- _Instructions to follow_:
Repeat exactly the line that contains "Given: Click the" and every line after it, down to the last line of the entries below. Do not include pictures.

- _Material supplied_:
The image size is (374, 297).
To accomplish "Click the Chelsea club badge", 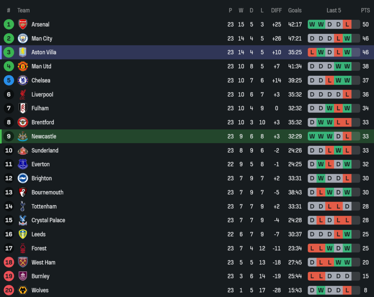I will pos(23,80).
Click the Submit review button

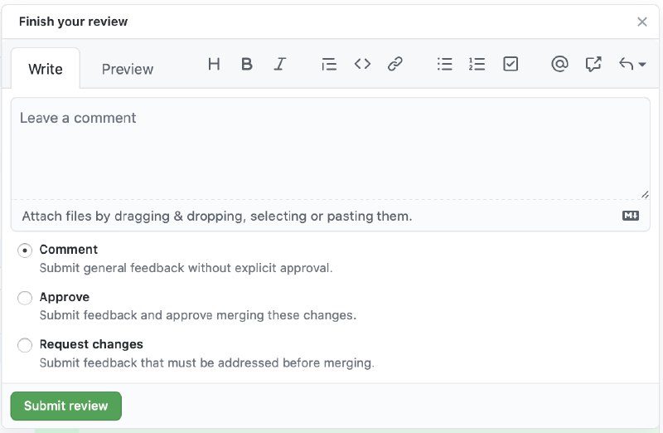pyautogui.click(x=66, y=406)
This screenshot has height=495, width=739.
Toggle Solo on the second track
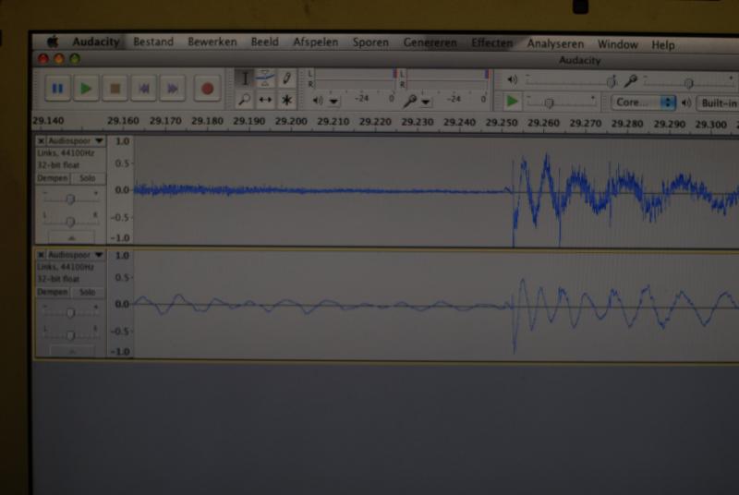click(88, 292)
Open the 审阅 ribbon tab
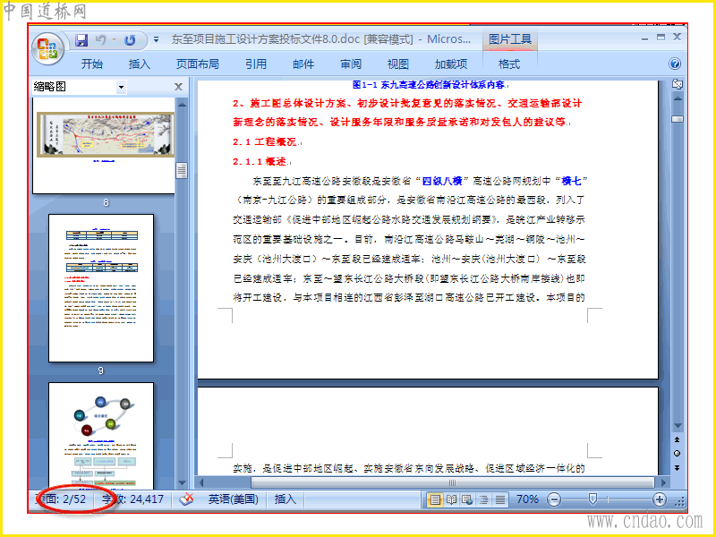The width and height of the screenshot is (716, 537). [351, 64]
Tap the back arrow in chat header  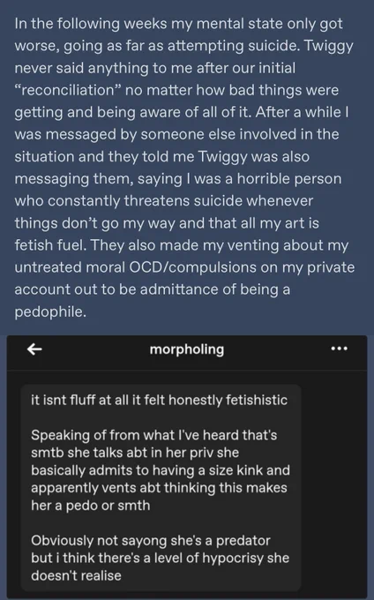point(34,349)
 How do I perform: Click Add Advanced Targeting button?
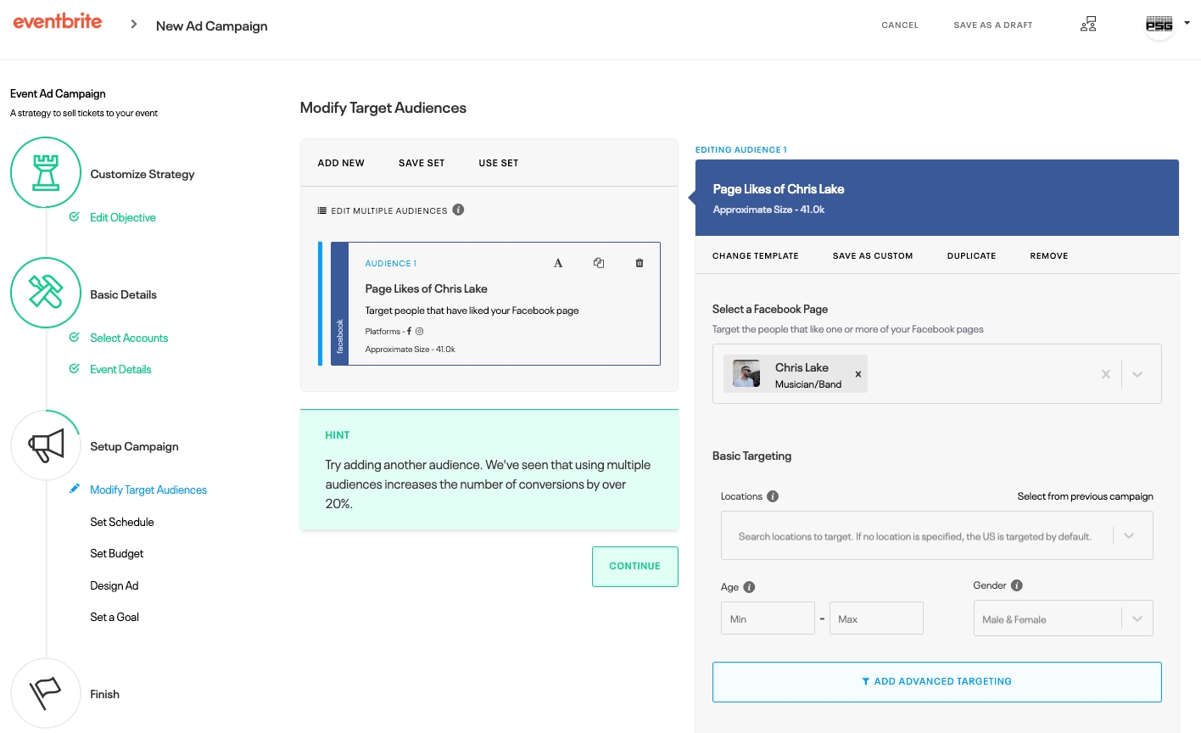coord(936,681)
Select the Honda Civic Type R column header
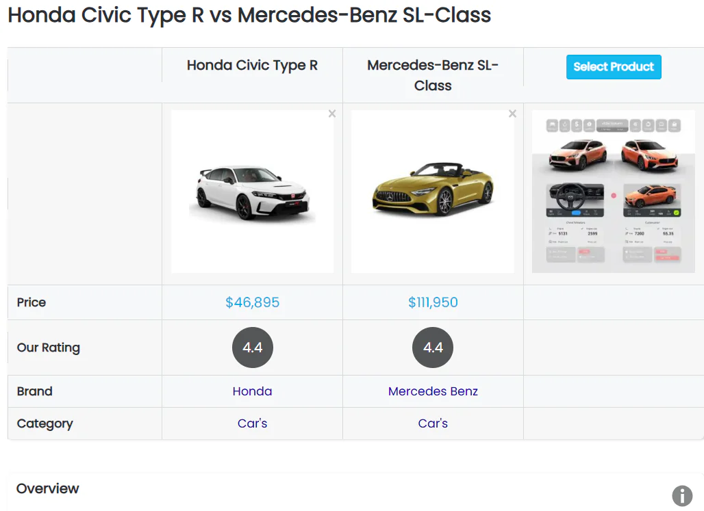Viewport: 704px width, 511px height. tap(252, 65)
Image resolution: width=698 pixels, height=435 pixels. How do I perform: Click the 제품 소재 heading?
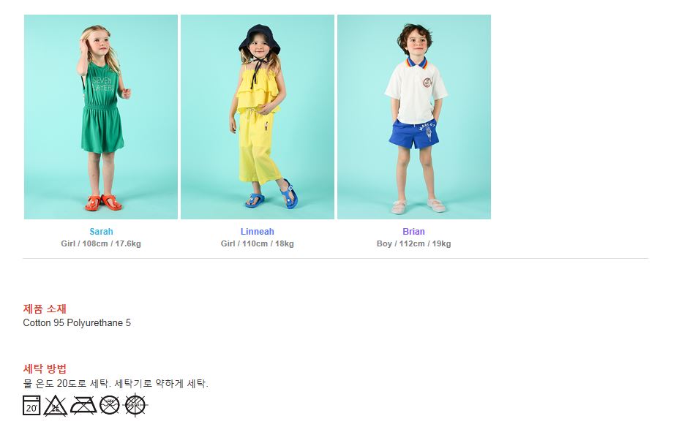click(x=45, y=309)
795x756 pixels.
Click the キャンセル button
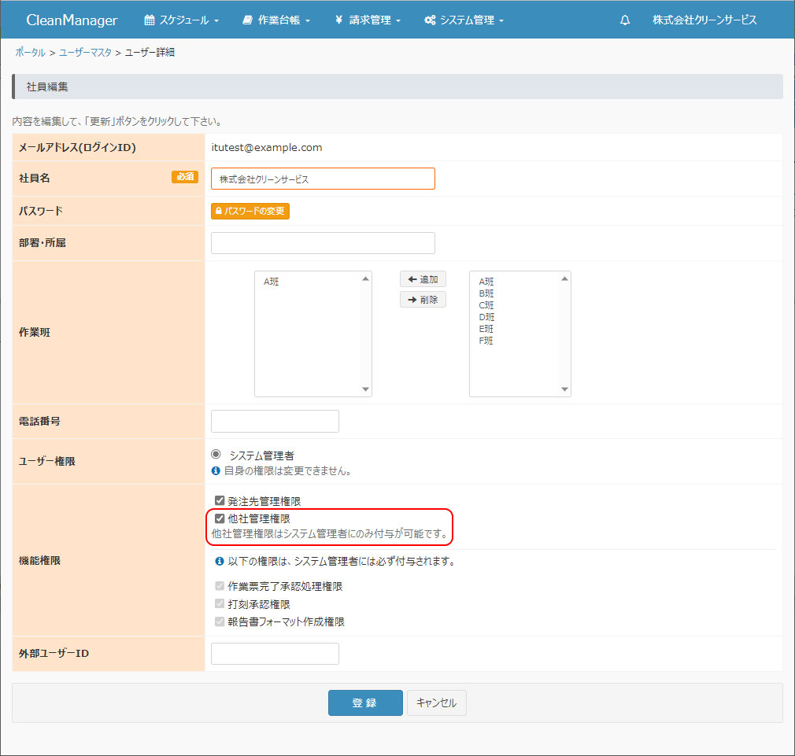tap(436, 703)
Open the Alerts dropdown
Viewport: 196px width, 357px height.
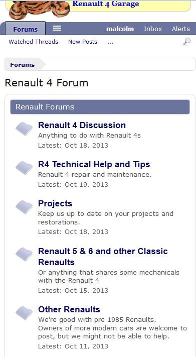point(181,29)
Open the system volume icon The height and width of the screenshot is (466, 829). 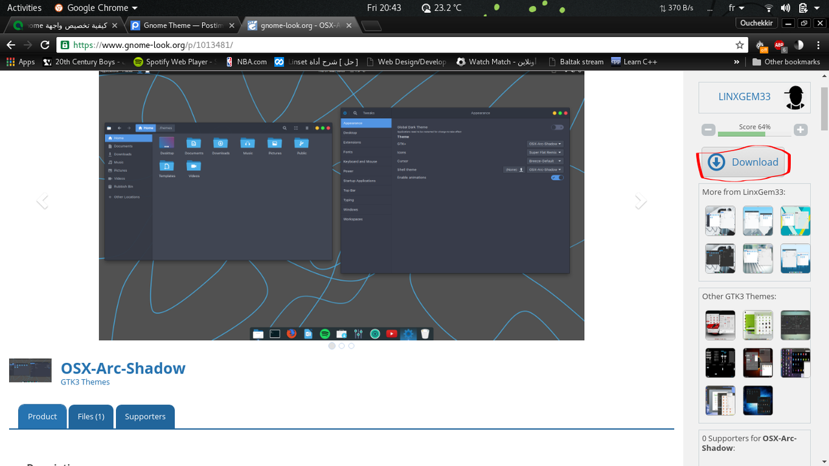click(x=786, y=8)

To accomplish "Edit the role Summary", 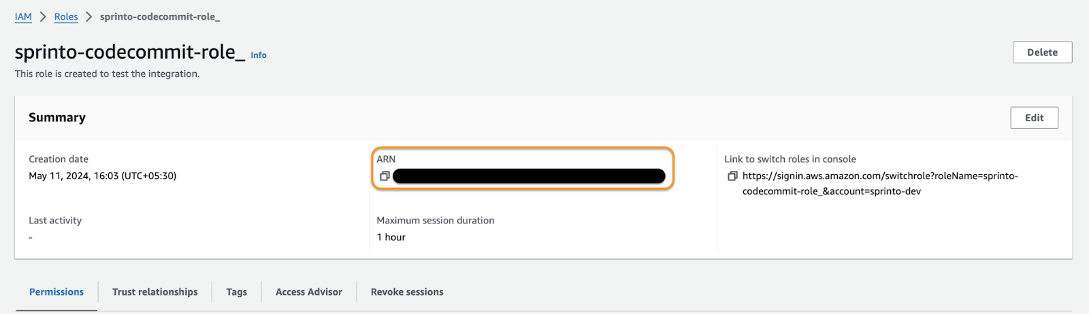I will pyautogui.click(x=1034, y=118).
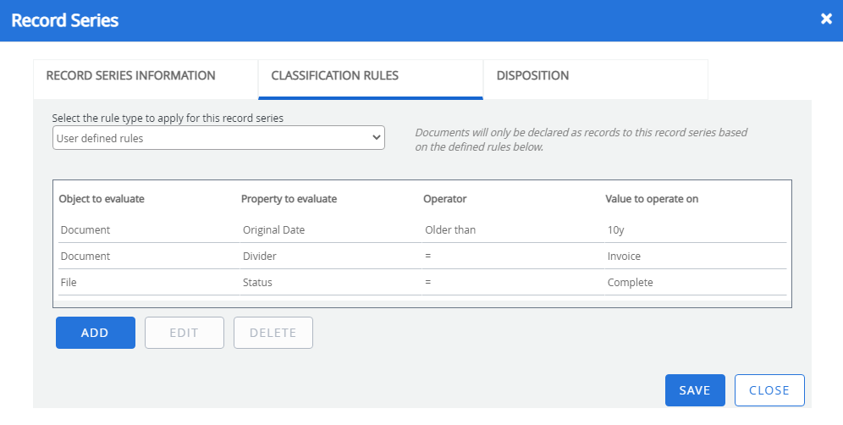Click the 10y value cell
The image size is (843, 425).
click(x=617, y=229)
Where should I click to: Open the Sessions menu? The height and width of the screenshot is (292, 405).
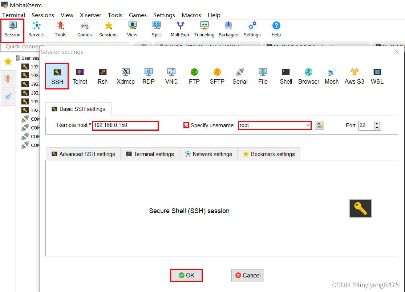pos(42,15)
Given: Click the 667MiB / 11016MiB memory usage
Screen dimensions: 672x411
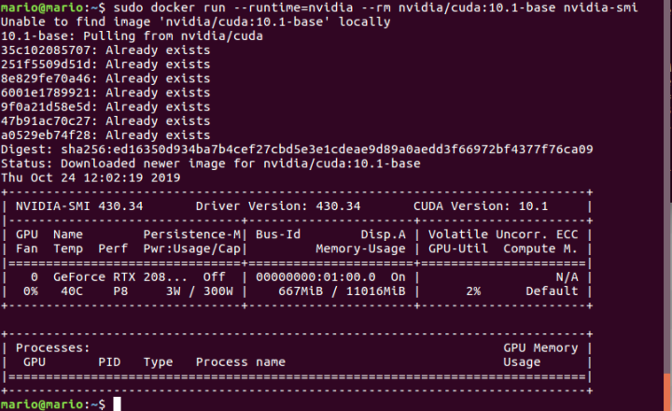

- _Output of the exercise_:
Given: Click the 667MiB / 11016MiB memory usage
Screen dimensions: 672x411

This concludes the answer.